Wednesday, June 4, 2008

The Art of Racing in the Rain by Garth Stein

It should come as no surprise to anyone who knows me that I would read a book that was written from the POV of a dog. I am a dog person. Always have been. My first true friend was an imaginary collie named Poojie. Yes, I am a dog person. I loved Marley & Me. I currently am allowed to reside with two Labrador Retrievers. I raised Shetland Sheepdogs in my former married lifetime. Yes, I am a dog person.

So, I wept at the end of this book, even though we readers were put on alert as to how Enzo's own story would end.

Enzo travels from puppyhood, when Denny is an aspiring racecar driver, through Denny's marriage to Eve, the birth of Zoe, Eve's battle with brain cancer and her death, Denny's battle with in-laws for custody of Zoe, to Enzo's last days when Denny reaches the pinnacle of what Enzo has dreamed for him.

Enzo is the quintessential loyal Dog archetype. He's the ultimate companion in service to his master. He is Denny's amanuensis. (And Stein, his.) He serves as the mirror for Denny's fears of "not belonging or of not being approved of," as Jamie Sams puts Dog Medicine in her Medicine Cards. Enzo believes in Denny, even when Denny does not. He is Dog.

But Enzo longs to be a human. He envies our opposable thumbs and flexible tongues.
He has, as he often says, only gestures. Oh, but he does use those gestures well! i.e. when he tears custody papers from Denny's hands and ultimately lifts a leg on them. Ah, yes, he uses gestures very well!

I remember when our 7 year old Black Lab, Dusty, was just a pup. Dusty terrorized the house with his chewing. Everything went into his mouth. He chewed a hole in the wall, razor blades, underwear, jewelry and - horrors! - books! The Old Goober and I would holler at him and, eventually, when Dusty realized the hollering was directed at him, he would settle down with a look of guilt in those large brown eyes.

One particularly bright and shiny autumn afternoon Dusty leapt onto the couch, tipping it towards the window and began his "Squirrel, get off the Boss's property!" bark. I thought he and the couch were going straight through the window after our resident pesky tree rodent. It was then I also saw the masticated end of a throw pillow, it's guts spilling out onto the couch.

I instantly had a flash of Dusty in a straight-jacket and I heard in my head, "But I don't have any hands! And there is so much out there to experience! All I have is my mouth!"

Indeed. All a dog has is gestures.

This, fortunately for us, makes Enzo a keen observer of his human family and he shares their story with us.

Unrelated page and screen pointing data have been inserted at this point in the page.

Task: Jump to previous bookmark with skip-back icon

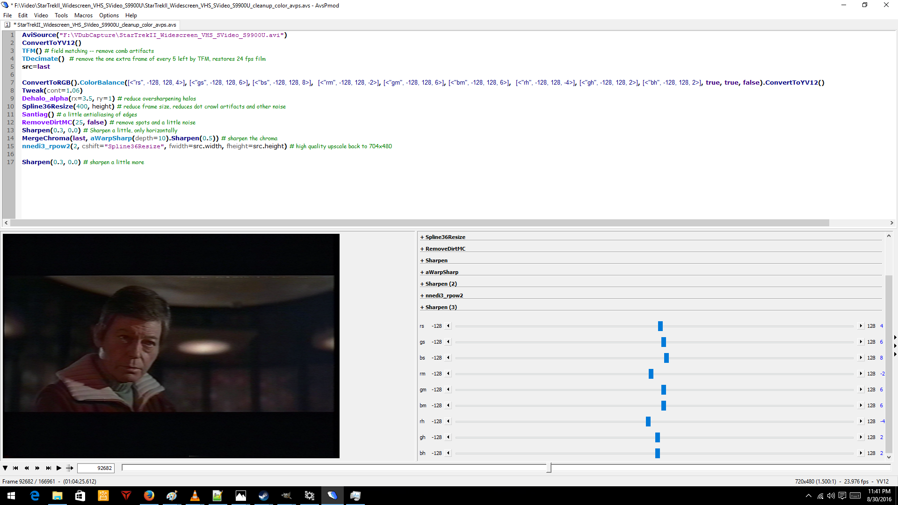Action: [15, 468]
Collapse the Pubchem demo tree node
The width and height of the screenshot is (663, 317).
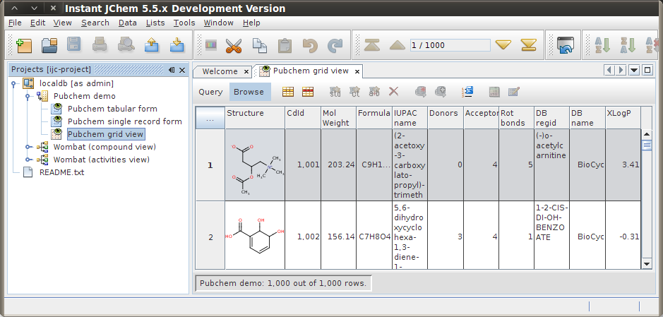(x=28, y=96)
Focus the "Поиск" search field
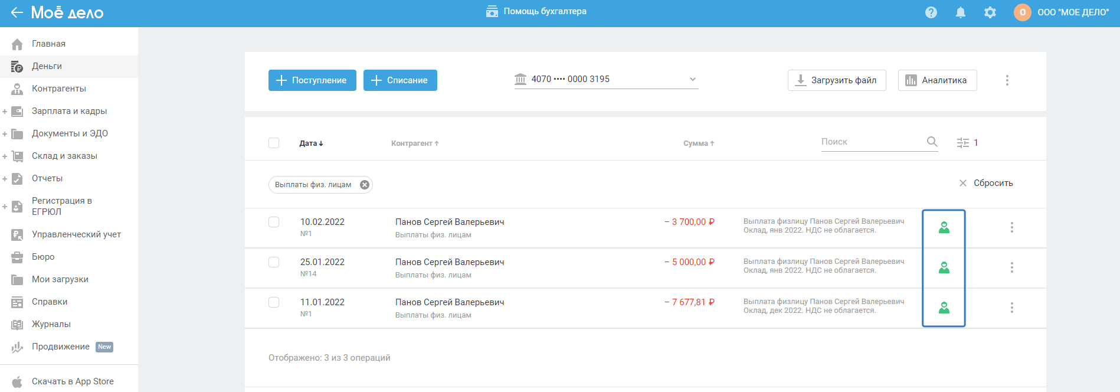1120x392 pixels. [x=870, y=142]
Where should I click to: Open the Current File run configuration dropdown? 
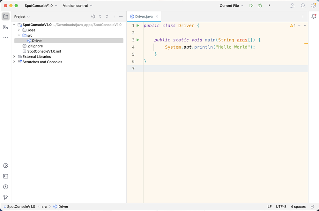tap(231, 6)
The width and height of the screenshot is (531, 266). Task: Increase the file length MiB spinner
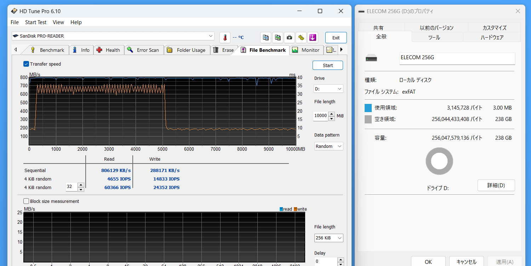coord(331,114)
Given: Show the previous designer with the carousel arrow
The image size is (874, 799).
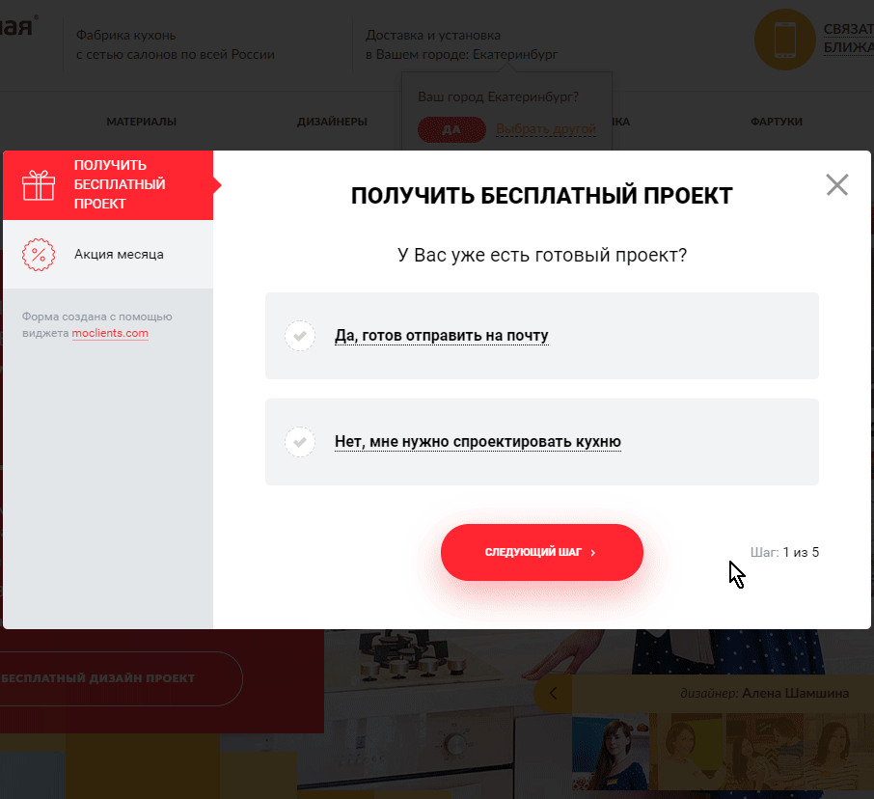Looking at the screenshot, I should [x=553, y=693].
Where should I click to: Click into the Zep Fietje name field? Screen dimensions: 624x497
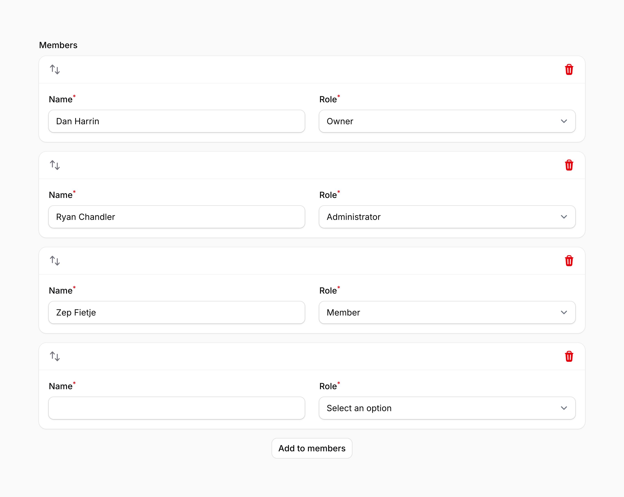pos(177,312)
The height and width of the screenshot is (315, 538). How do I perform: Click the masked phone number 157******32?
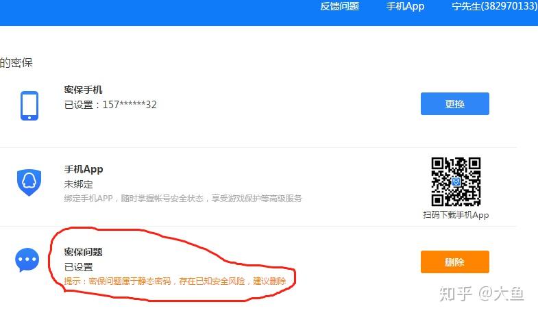coord(130,105)

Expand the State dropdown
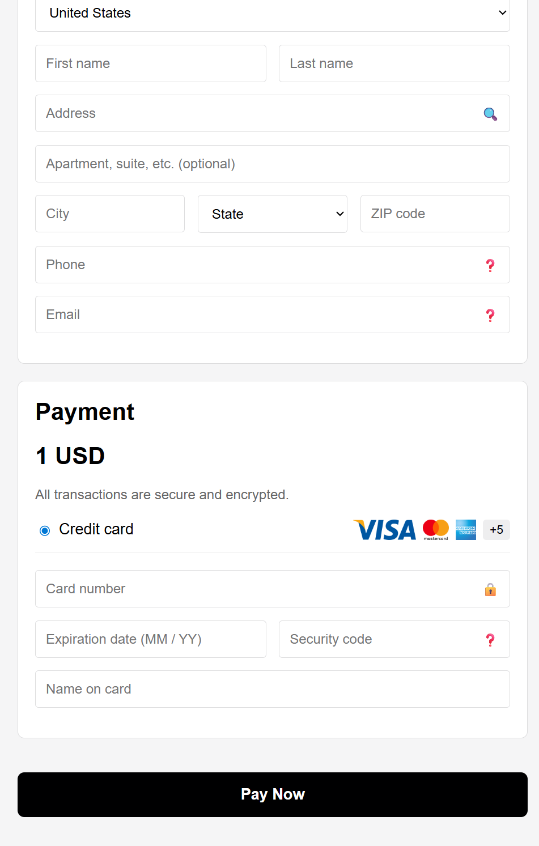(273, 214)
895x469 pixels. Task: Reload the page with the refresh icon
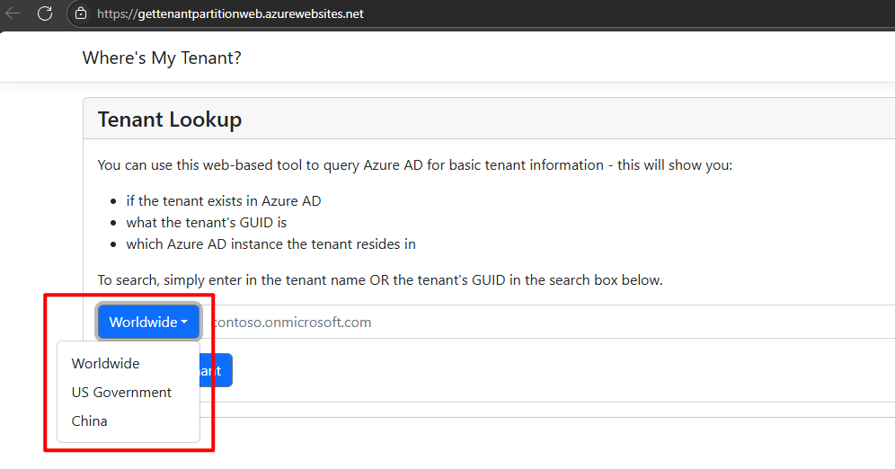(x=45, y=13)
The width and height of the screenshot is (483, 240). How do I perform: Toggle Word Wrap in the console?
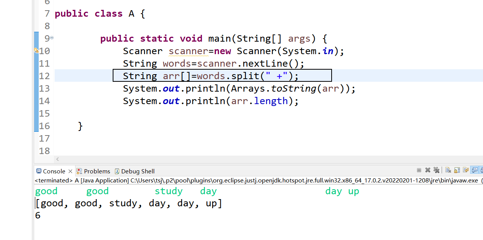tap(466, 170)
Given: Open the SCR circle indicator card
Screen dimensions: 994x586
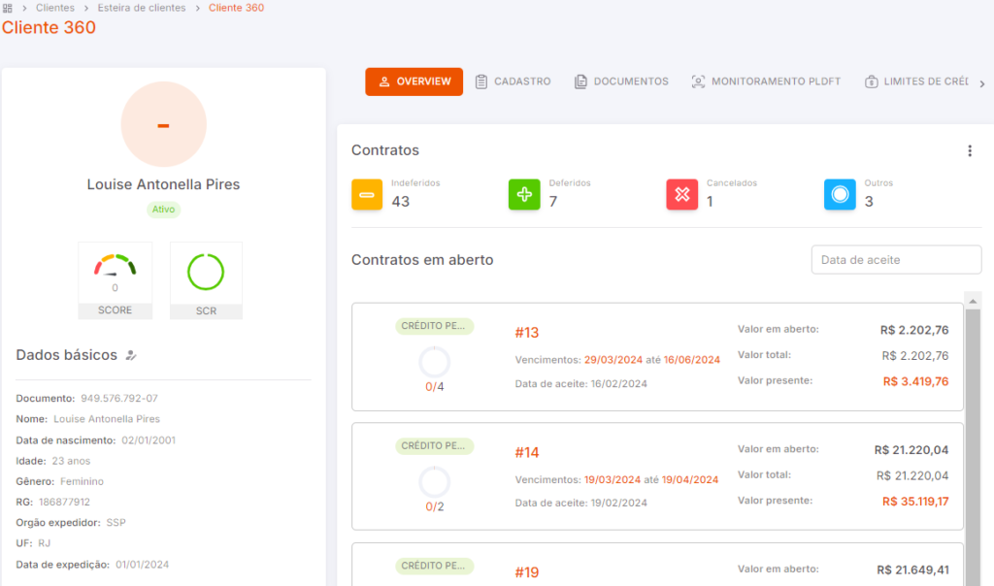Looking at the screenshot, I should 206,280.
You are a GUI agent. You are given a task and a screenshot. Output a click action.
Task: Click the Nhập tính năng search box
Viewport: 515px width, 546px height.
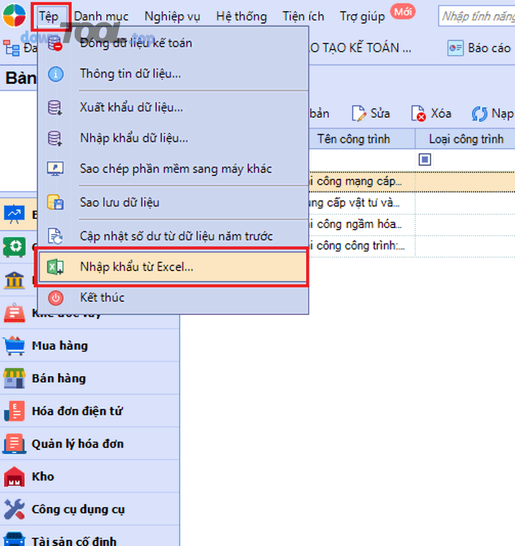click(x=481, y=16)
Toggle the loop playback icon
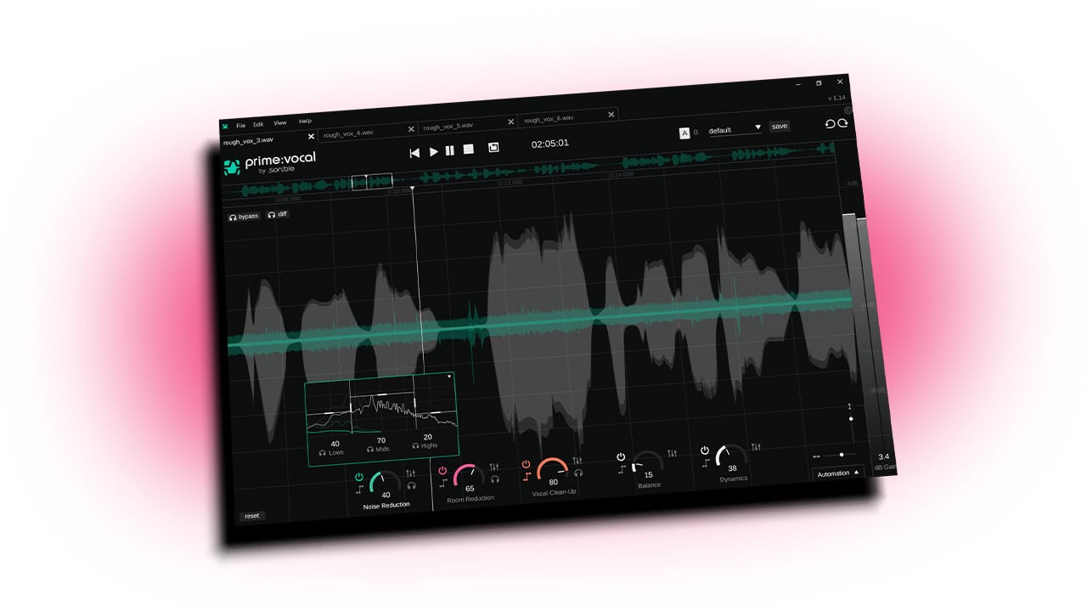1087x612 pixels. 493,148
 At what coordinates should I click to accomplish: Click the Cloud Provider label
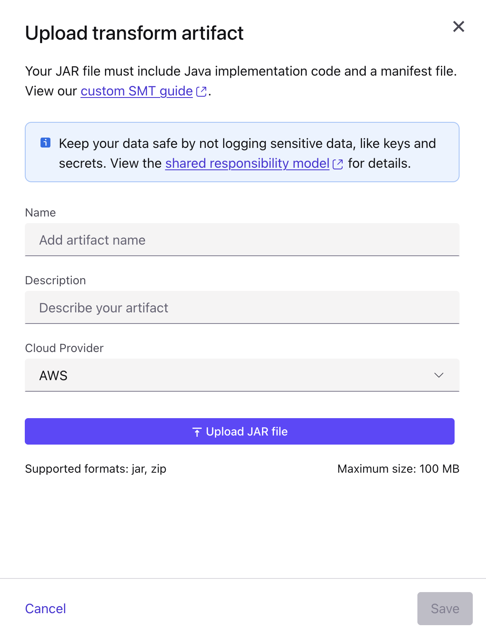pyautogui.click(x=64, y=348)
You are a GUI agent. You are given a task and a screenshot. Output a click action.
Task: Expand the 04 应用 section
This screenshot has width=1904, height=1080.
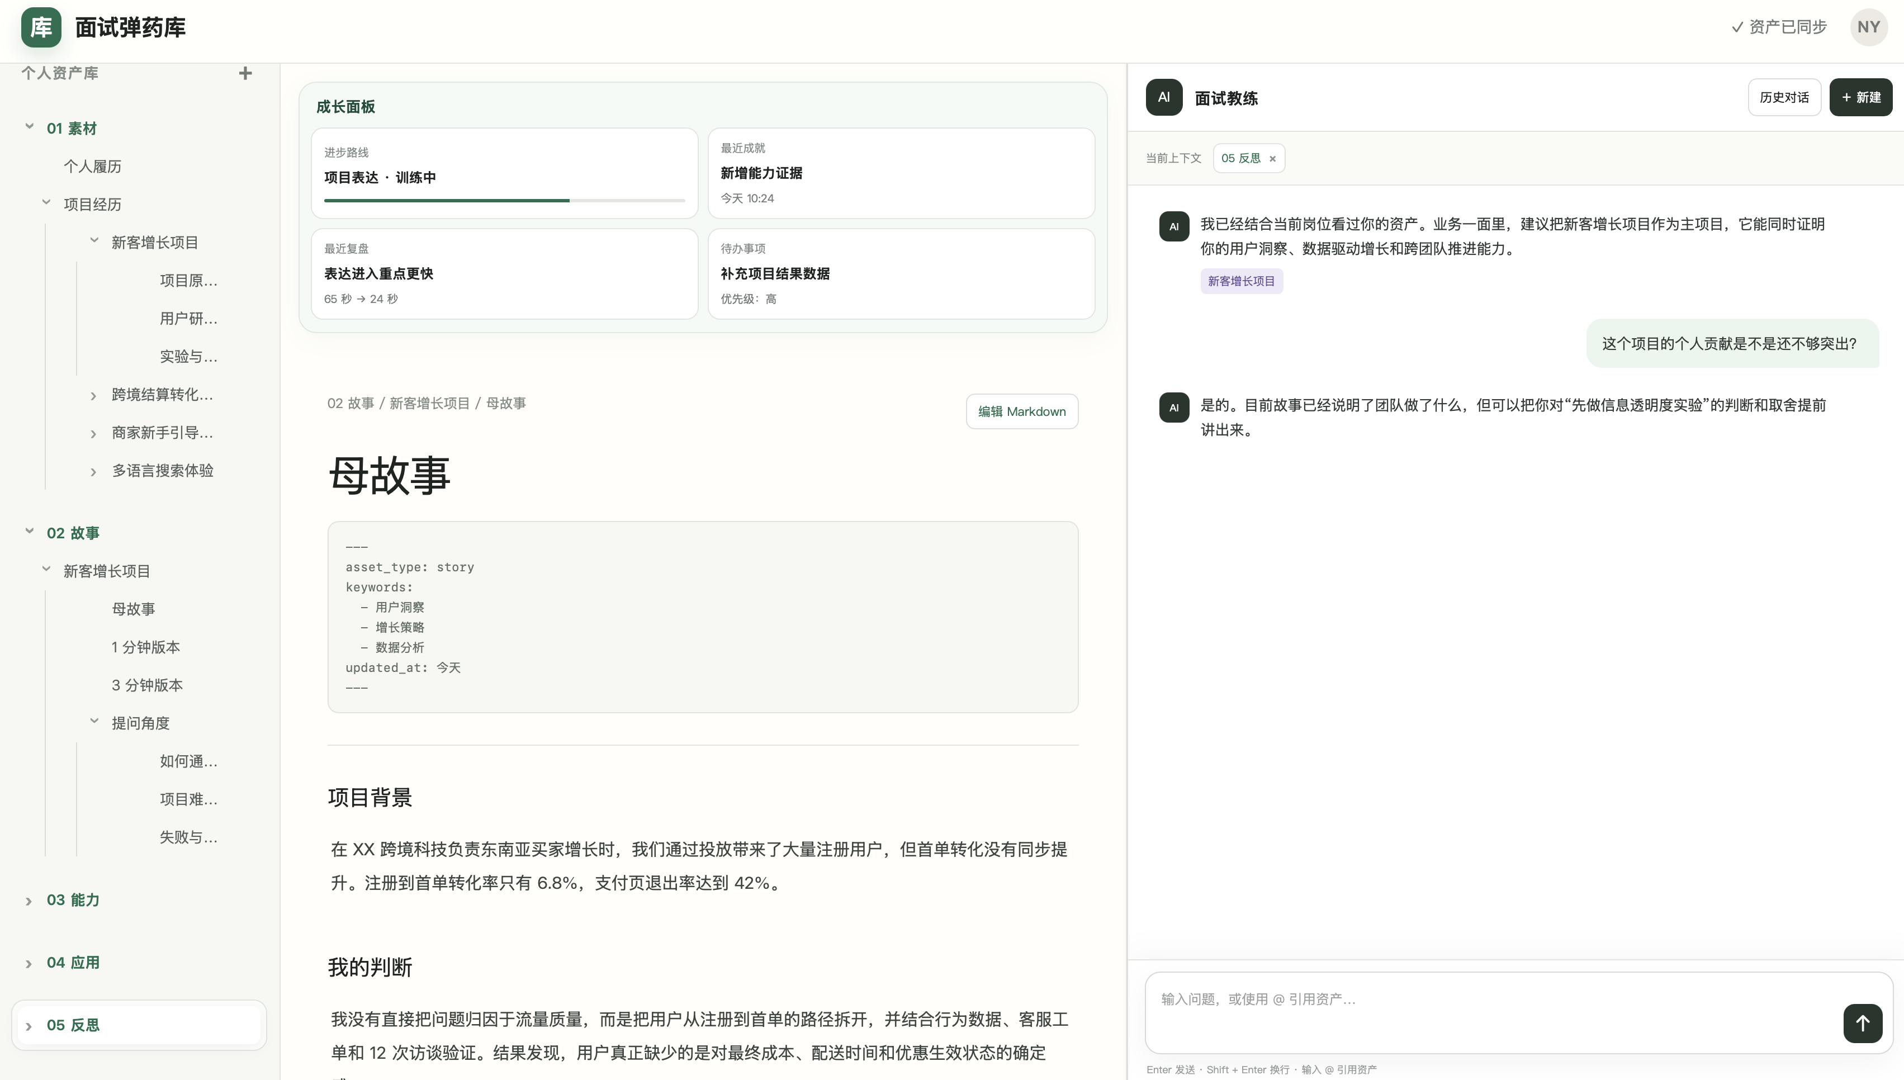coord(29,964)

However, I've been arguing with myself whether Enzo's dog-sight keeps him from seeing anyone but Denny as no more than a two-dimensional character. Denny's in-laws, the Twins as Enzo dubs them, certainly suffer from being the stereotypical evil in-laws out to control the life of their progeny. Perhaps it's that Enzo watches too much television? I don't know. I can't help but feel as if there was much more to this story that got edited out somewhere along the line. I would have loved more of Eve in particular. Why did she succumb to her parents' manipulation so easily? More depth would have made this a truly remarkable book. As it is, it is a pleasant read.


Michelle said...

Lovely write up on what sounds a really worthwhile read (as a fellow dog lover of course! *grin*)

I love the books from animal perspectives. Not everyone carries it off well. I enjoyed Watership Down and the Plague Dogs by... urgh... same author.

but I read an enormous book told from the view of moles that was just as dark and heavy-going as digging through mud.

bnavta said...

Michelle ~
Thanks! Sorry it took so long for me to respond. Somehow, your comments whizzed by me.

It is a worthwhile read. Quite humorous and so DOG. I could easily picture Enzo and our Dusty commiserating on their lives with humans. :o)

Moles? While I obviously enjoy stories from an animal's perspective, it would seem moles would have a very dark view of life.